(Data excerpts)
◆ ◆ ◆ ◆ ◆
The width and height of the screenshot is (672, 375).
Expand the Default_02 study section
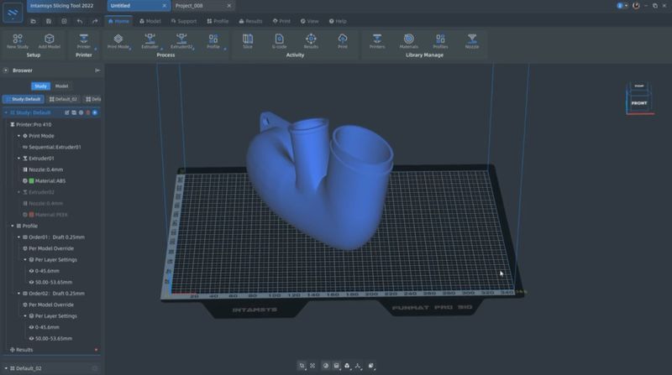coord(6,368)
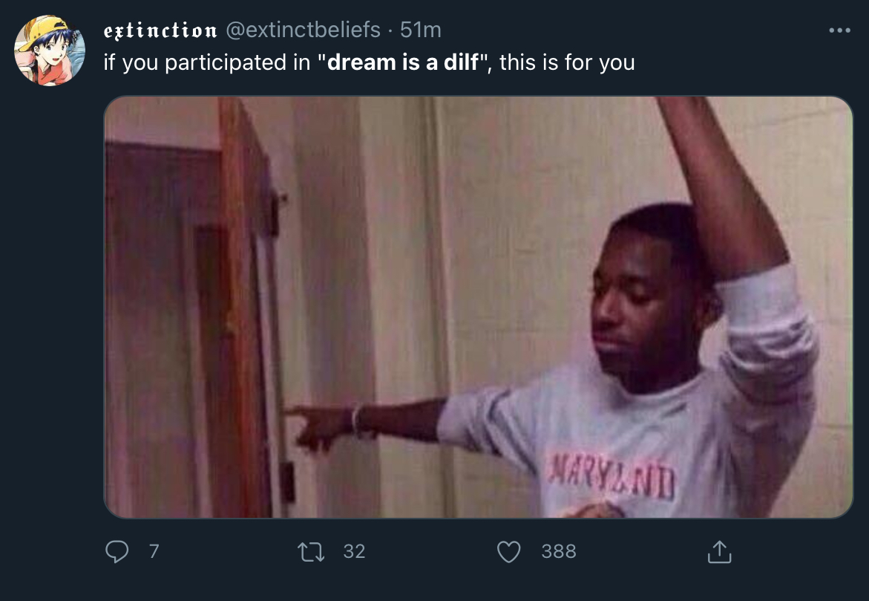This screenshot has width=869, height=601.
Task: Click the reply count 7
Action: (x=154, y=551)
◆ ◆ ◆ ◆ ◆
_TO DO_
Set down every record exactly, without the pictures.

_SOLUTION_
The width and height of the screenshot is (672, 375).
Expand the Default_02 study section
coord(6,368)
This screenshot has width=869, height=601.
Task: Click the reply count 7
Action: (x=154, y=551)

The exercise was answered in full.